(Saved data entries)
====================

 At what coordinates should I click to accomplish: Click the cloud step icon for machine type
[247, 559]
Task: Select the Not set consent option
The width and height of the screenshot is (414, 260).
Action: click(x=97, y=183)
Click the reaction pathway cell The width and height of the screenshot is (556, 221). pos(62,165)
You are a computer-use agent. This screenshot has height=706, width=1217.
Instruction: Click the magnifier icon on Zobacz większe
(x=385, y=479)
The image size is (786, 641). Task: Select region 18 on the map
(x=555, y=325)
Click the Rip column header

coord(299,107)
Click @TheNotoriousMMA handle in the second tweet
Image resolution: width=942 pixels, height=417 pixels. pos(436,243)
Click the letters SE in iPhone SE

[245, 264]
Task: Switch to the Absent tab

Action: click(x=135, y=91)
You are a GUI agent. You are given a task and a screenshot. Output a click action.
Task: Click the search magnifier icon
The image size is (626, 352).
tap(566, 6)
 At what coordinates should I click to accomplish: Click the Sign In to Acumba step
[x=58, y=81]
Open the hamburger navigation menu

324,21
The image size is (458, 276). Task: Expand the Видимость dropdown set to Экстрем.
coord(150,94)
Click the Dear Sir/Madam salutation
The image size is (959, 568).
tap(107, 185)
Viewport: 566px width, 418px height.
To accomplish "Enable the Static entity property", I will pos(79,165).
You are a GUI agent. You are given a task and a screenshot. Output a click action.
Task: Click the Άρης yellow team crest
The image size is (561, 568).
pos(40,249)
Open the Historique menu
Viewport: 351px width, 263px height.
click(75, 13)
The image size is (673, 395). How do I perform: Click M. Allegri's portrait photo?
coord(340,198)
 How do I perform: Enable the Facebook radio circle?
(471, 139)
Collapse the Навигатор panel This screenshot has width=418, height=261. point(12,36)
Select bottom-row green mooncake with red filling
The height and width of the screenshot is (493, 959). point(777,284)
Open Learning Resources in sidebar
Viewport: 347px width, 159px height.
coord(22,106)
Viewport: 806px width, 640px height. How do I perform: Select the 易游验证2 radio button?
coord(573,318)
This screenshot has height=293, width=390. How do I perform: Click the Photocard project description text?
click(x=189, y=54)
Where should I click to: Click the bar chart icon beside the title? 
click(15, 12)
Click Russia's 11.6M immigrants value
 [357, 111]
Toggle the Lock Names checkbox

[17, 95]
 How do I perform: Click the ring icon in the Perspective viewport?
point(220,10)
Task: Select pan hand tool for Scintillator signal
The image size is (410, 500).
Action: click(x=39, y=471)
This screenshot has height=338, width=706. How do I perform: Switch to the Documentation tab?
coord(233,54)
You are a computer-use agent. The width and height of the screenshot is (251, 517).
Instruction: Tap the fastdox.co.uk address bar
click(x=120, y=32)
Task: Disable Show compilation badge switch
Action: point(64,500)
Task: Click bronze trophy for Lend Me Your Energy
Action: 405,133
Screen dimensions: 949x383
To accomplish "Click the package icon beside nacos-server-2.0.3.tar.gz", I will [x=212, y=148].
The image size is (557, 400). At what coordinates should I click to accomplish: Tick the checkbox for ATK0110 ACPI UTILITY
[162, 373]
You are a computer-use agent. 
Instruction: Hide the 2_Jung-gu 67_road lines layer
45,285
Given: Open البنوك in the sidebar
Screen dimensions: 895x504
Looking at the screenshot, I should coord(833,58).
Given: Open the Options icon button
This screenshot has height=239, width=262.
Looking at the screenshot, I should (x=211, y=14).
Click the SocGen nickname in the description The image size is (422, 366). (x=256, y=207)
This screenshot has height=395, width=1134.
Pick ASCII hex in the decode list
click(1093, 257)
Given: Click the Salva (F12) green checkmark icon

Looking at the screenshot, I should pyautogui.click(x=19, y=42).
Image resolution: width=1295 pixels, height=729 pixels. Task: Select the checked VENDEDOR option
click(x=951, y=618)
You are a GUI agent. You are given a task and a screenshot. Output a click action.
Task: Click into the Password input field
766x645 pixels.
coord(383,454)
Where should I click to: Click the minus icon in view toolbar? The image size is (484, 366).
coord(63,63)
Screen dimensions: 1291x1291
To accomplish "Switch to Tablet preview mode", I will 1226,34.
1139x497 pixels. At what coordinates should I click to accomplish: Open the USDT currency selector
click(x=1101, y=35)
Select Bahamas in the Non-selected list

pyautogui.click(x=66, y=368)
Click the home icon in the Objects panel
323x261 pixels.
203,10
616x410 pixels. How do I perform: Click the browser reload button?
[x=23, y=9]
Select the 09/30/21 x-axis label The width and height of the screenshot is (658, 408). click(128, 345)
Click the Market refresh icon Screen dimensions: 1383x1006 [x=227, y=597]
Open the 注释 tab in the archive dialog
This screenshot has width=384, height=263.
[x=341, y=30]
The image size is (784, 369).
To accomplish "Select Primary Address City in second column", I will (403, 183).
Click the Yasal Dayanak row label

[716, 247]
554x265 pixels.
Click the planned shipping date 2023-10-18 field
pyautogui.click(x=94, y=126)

====================

• **HOW TO COMPLETE THIS TASK**
All of the data above needs to be given again exactly.

• **ANSWER TO THIS TASK**
 At what coordinates should I click to accomplish: Click the cloud step icon for machine type
[247, 559]
Task: Select the Not set consent option
The width and height of the screenshot is (414, 260).
Action: click(x=97, y=183)
Click the reaction pathway cell The width and height of the screenshot is (556, 221). pos(62,165)
You are a computer-use agent. This screenshot has height=706, width=1217.
Instruction: Click the magnifier icon on Zobacz większe
(x=385, y=479)
The image size is (786, 641). Task: Select region 18 on the map
(x=555, y=325)
Click the Rip column header

coord(299,107)
Click @TheNotoriousMMA handle in the second tweet
Image resolution: width=942 pixels, height=417 pixels. pos(436,243)
Click the letters SE in iPhone SE

[245, 264]
Task: Switch to the Absent tab

Action: click(x=135, y=91)
You are a GUI agent. You are given a task and a screenshot. Output a click action.
Task: Click the search magnifier icon
The image size is (626, 352).
tap(566, 6)
 At what coordinates should I click to accomplish: Click the Sign In to Acumba step
[x=58, y=81]
Open the hamburger navigation menu

324,21
The image size is (458, 276). Task: Expand the Видимость dropdown set to Экстрем.
coord(150,94)
Click the Dear Sir/Madam salutation
The image size is (959, 568).
tap(107, 185)
Viewport: 566px width, 418px height.
To accomplish "Enable the Static entity property", I will pos(79,165).
You are a GUI agent. You are given a task and a screenshot. Output a click action.
Task: Click the Άρης yellow team crest
The image size is (561, 568).
pos(40,249)
Open the Historique menu
Viewport: 351px width, 263px height.
click(75, 13)
The image size is (673, 395). How do I perform: Click M. Allegri's portrait photo?
coord(340,198)
 How do I perform: Enable the Facebook radio circle?
(471, 139)
Collapse the Навигатор panel This screenshot has width=418, height=261. point(12,36)
Select bottom-row green mooncake with red filling
The height and width of the screenshot is (493, 959). point(777,284)
Open Learning Resources in sidebar
Viewport: 347px width, 159px height.
coord(22,106)
Viewport: 806px width, 640px height. How do I perform: Select the 易游验证2 radio button?
coord(573,318)
This screenshot has height=293, width=390. How do I perform: Click the Photocard project description text?
click(x=189, y=54)
Where should I click to: Click the bar chart icon beside the title? 
click(15, 12)
Click Russia's 11.6M immigrants value
 [357, 111]
Toggle the Lock Names checkbox

[17, 95]
 How do I perform: Click the ring icon in the Perspective viewport?
point(220,10)
Task: Select pan hand tool for Scintillator signal
The image size is (410, 500).
Action: click(x=39, y=471)
This screenshot has height=338, width=706. How do I perform: Switch to the Documentation tab?
coord(233,54)
You are a computer-use agent. The width and height of the screenshot is (251, 517).
Instruction: Tap the fastdox.co.uk address bar
click(x=120, y=32)
Task: Disable Show compilation badge switch
Action: point(64,500)
Task: Click bronze trophy for Lend Me Your Energy
Action: 405,133
Screen dimensions: 949x383
To accomplish "Click the package icon beside nacos-server-2.0.3.tar.gz", I will [x=212, y=148].
The image size is (557, 400). At what coordinates should I click to accomplish: Tick the checkbox for ATK0110 ACPI UTILITY
[162, 373]
You are a computer-use agent. 
Instruction: Hide the 2_Jung-gu 67_road lines layer
45,285
Given: Open البنوك in the sidebar
Screen dimensions: 895x504
Looking at the screenshot, I should coord(833,58).
Given: Open the Options icon button
This screenshot has height=239, width=262.
Looking at the screenshot, I should (x=211, y=14).
Click the SocGen nickname in the description The image size is (422, 366). (x=256, y=207)
This screenshot has height=395, width=1134.
Pick ASCII hex in the decode list
click(1093, 257)
Given: Click the Salva (F12) green checkmark icon

Looking at the screenshot, I should pyautogui.click(x=19, y=42).
Image resolution: width=1295 pixels, height=729 pixels. Task: Select the checked VENDEDOR option
click(x=951, y=618)
You are a GUI agent. You are given a task and a screenshot. Output a click action.
Task: Click into the Password input field
766x645 pixels.
coord(383,454)
Where should I click to: Click the minus icon in view toolbar? The image size is (484, 366).
coord(63,63)
Screen dimensions: 1291x1291
To accomplish "Switch to Tablet preview mode", I will 1226,34.
1139x497 pixels. At what coordinates should I click to accomplish: Open the USDT currency selector
click(x=1101, y=35)
Select Bahamas in the Non-selected list

pyautogui.click(x=66, y=368)
Click the home icon in the Objects panel
323x261 pixels.
203,10
616x410 pixels. How do I perform: Click the browser reload button?
[x=23, y=9]
Select the 09/30/21 x-axis label The width and height of the screenshot is (658, 408). click(128, 345)
Click the Market refresh icon Screen dimensions: 1383x1006 [x=227, y=597]
Open the 注释 tab in the archive dialog
This screenshot has width=384, height=263.
[x=341, y=30]
The image size is (784, 369).
To accomplish "Select Primary Address City in second column", I will (403, 183).
Click the Yasal Dayanak row label

[716, 247]
554x265 pixels.
Click the planned shipping date 2023-10-18 field
pyautogui.click(x=94, y=126)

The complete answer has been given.